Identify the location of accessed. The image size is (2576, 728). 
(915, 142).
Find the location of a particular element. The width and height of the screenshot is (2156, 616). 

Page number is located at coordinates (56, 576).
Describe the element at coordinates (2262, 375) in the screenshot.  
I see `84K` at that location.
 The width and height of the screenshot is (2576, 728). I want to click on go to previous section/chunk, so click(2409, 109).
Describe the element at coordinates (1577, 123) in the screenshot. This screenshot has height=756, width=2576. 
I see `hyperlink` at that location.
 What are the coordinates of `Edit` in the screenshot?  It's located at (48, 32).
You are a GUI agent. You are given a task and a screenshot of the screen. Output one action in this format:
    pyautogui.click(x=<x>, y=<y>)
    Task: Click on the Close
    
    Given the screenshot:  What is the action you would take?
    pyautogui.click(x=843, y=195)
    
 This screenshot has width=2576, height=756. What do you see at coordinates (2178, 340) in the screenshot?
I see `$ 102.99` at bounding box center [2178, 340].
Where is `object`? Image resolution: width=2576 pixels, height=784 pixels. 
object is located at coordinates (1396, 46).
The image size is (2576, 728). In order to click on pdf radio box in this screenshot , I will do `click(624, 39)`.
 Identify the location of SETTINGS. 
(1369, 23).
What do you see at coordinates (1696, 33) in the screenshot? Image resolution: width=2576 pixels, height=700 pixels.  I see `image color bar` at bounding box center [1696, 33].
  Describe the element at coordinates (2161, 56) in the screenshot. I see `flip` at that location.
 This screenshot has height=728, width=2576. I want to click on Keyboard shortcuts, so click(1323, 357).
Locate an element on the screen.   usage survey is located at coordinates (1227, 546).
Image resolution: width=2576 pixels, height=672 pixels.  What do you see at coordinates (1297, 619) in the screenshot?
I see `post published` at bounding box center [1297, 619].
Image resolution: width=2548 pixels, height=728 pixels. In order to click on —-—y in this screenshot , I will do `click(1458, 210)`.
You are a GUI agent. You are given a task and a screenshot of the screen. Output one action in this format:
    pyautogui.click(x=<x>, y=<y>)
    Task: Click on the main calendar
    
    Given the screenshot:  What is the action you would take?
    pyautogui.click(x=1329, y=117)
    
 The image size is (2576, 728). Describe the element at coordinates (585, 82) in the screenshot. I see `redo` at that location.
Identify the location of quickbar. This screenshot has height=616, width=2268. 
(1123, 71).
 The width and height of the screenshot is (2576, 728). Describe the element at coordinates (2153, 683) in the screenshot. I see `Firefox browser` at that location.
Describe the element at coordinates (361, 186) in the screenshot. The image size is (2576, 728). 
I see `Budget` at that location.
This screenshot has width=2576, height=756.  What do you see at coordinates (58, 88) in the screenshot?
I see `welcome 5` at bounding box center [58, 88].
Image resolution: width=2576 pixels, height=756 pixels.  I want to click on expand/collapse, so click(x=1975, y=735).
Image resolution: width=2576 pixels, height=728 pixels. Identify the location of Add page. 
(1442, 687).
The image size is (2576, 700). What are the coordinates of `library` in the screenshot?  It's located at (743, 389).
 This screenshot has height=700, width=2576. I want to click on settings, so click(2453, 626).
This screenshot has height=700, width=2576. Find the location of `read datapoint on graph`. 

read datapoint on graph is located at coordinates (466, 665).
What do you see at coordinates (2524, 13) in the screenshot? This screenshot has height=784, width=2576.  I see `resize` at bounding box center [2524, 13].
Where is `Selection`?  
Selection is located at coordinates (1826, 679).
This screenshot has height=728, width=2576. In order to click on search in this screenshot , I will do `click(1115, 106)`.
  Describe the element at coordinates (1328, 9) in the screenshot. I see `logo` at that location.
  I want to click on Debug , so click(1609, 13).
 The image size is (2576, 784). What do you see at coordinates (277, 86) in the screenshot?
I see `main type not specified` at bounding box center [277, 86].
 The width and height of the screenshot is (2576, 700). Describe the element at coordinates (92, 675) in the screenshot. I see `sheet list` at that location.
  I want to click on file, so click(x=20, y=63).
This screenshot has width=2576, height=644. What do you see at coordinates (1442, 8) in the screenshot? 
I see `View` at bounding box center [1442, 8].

──────────

» **TASK PROMPT**
Please copy everything from the line containing "pixels, height=784 pixels." down to the line containing "The image size is (2576, 728). In", swapping "pdf radio box" for "PDF option" and leaving the rest untouched.

» **ANSWER TO THIS EXERCISE**
Where is `object`? Image resolution: width=2576 pixels, height=784 pixels. 
object is located at coordinates (1396, 46).
The image size is (2576, 728). In order to click on PDF option in this screenshot , I will do `click(624, 39)`.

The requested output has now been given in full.